(What the task asks): Only a number is wanted: how many lines in the listing contain the word "Viewport"?
───
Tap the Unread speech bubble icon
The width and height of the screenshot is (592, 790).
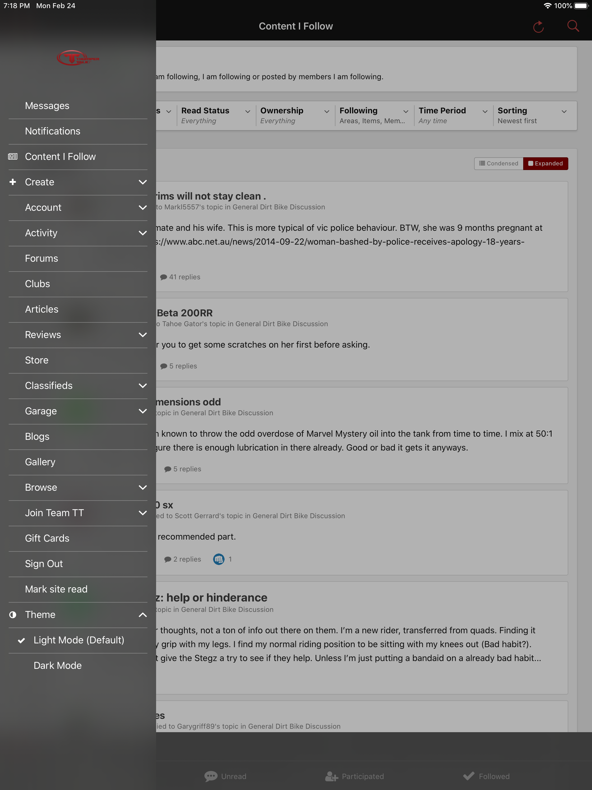coord(211,776)
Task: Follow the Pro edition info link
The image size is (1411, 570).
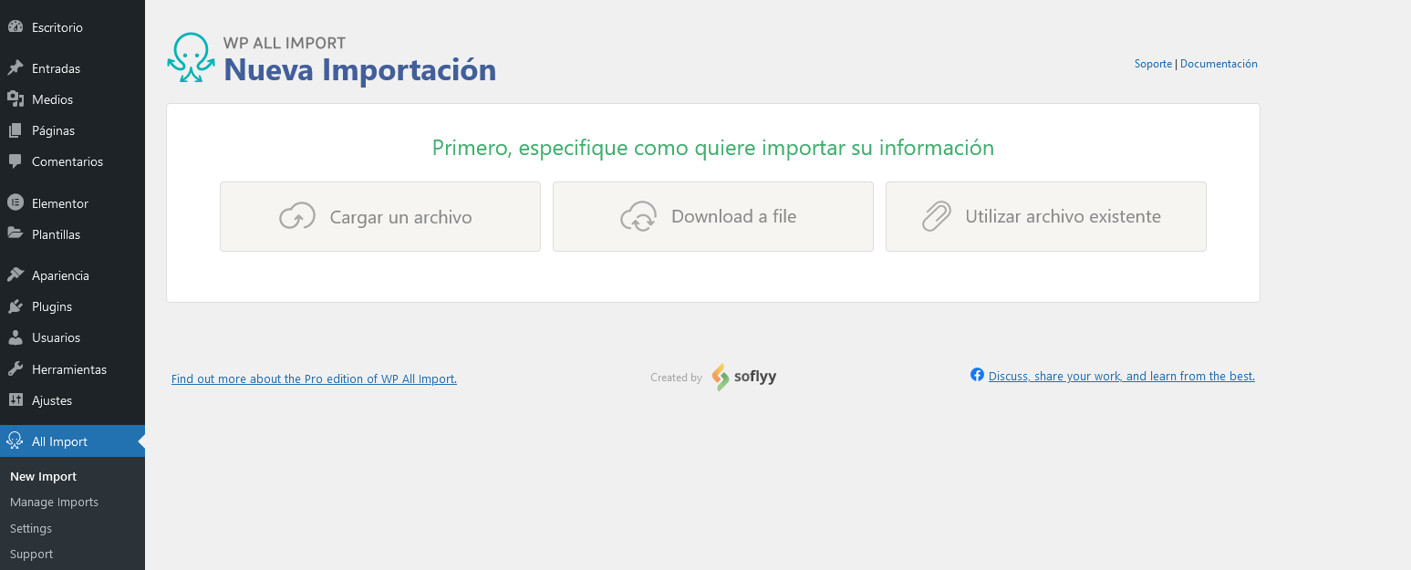Action: click(x=314, y=379)
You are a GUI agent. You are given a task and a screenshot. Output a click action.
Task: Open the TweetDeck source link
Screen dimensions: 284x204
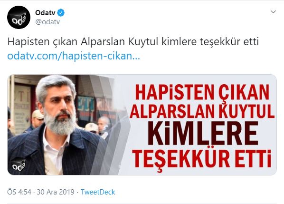(98, 192)
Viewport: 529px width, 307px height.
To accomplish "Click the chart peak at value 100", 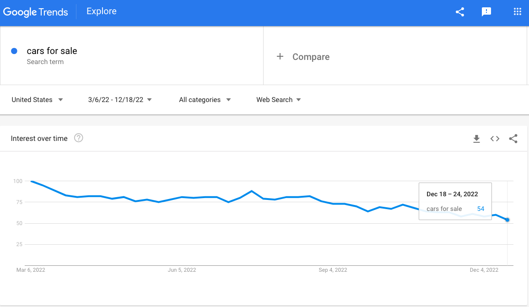I will [x=32, y=181].
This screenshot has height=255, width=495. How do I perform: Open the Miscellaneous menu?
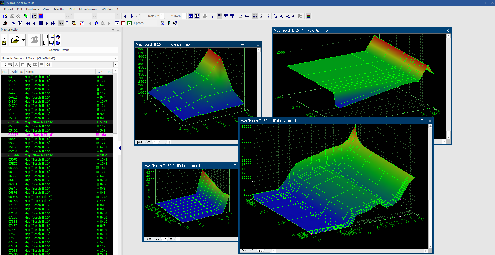88,9
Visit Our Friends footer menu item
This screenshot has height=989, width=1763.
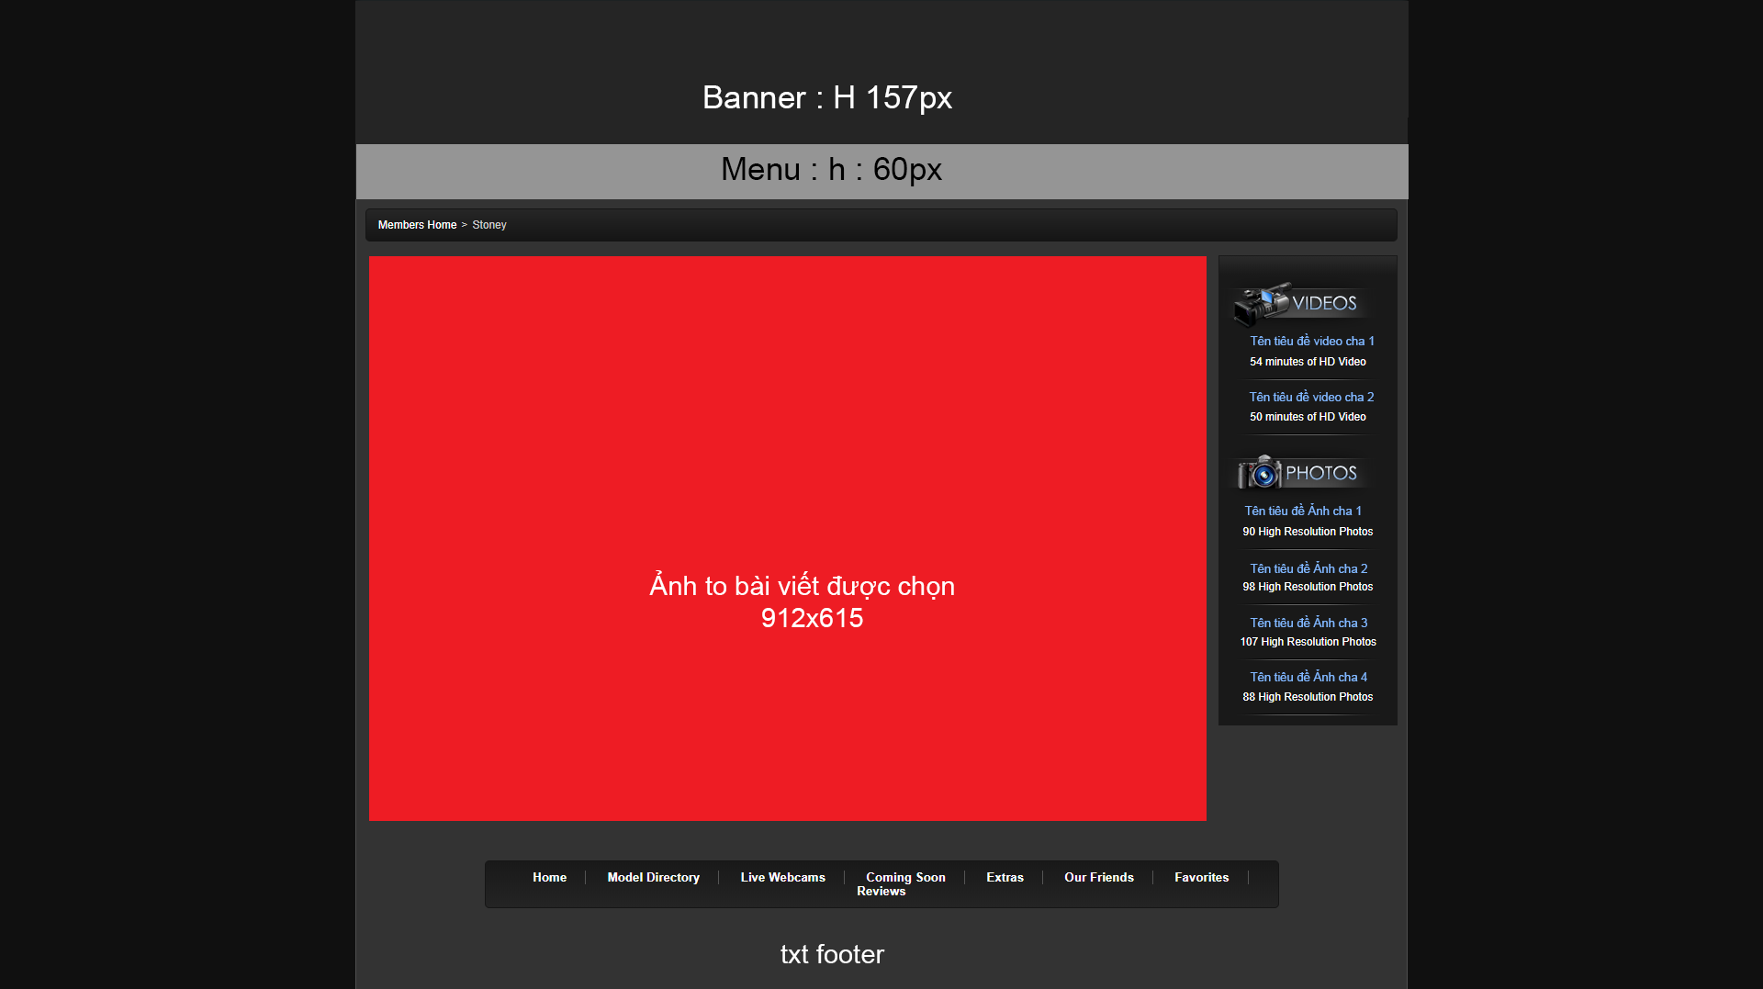[1098, 877]
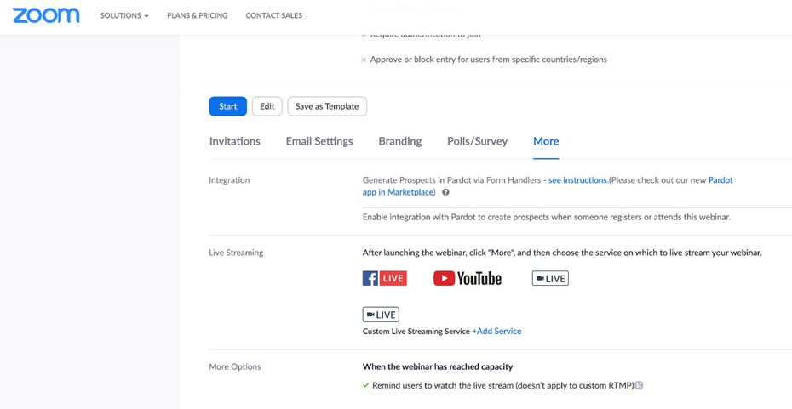Screen dimensions: 792x409
Task: Select the Polls/Survey tab
Action: pos(477,141)
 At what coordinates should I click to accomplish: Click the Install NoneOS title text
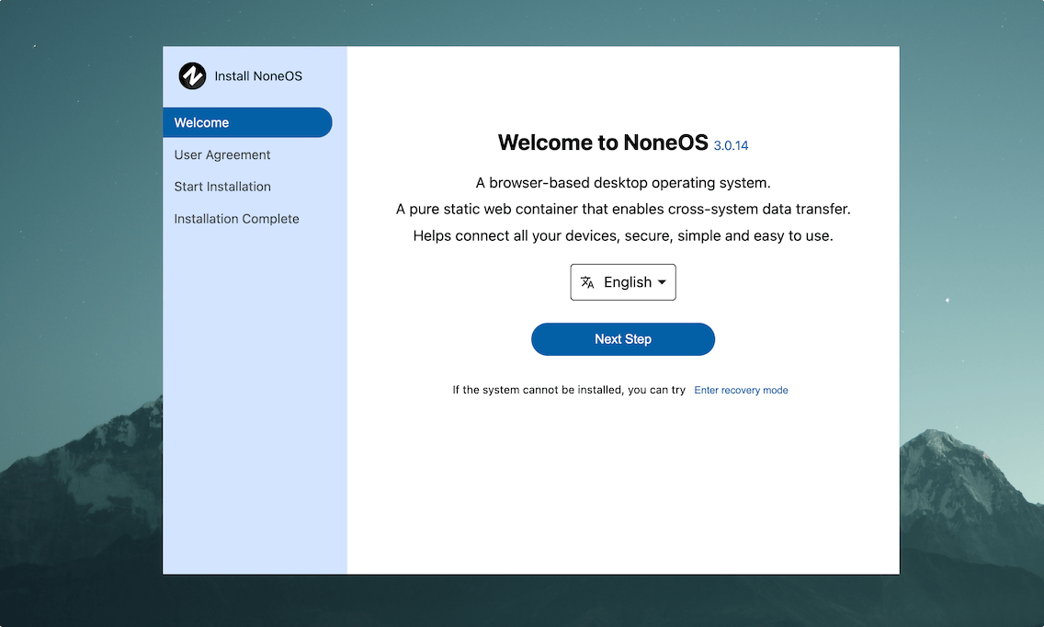click(258, 76)
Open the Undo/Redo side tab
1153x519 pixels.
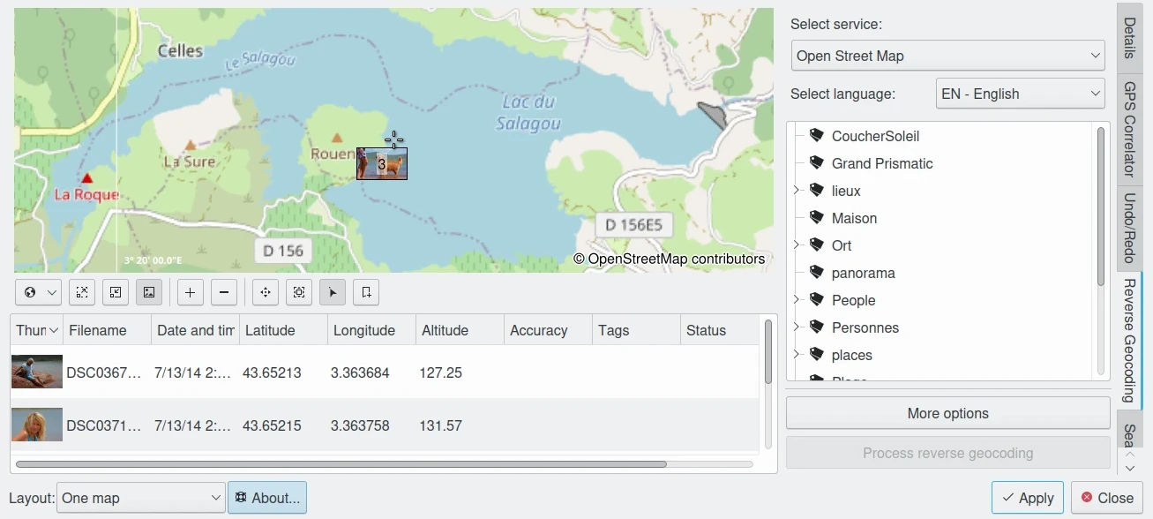tap(1130, 228)
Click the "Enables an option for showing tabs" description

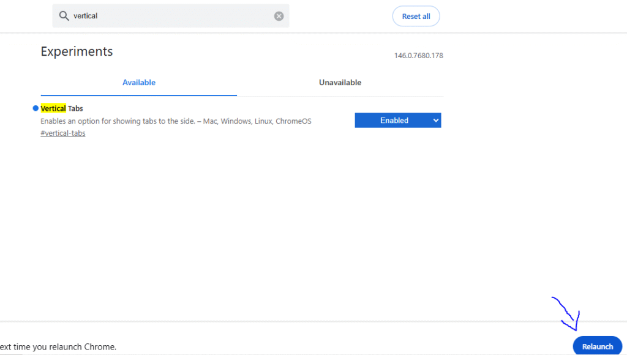(116, 121)
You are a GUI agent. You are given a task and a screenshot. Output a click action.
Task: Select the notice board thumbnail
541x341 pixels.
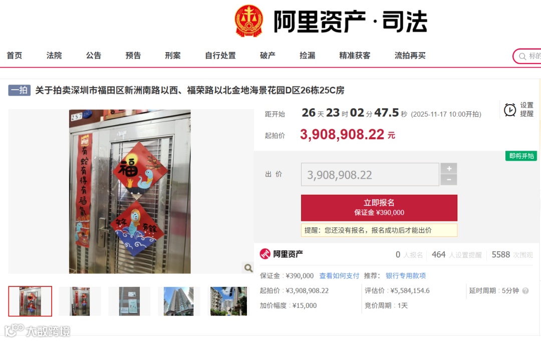[129, 301]
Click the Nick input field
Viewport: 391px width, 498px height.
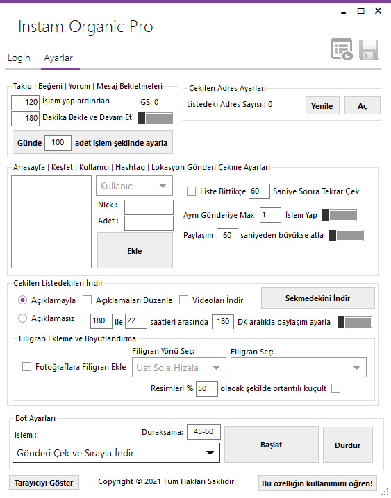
───
(Task solution): 2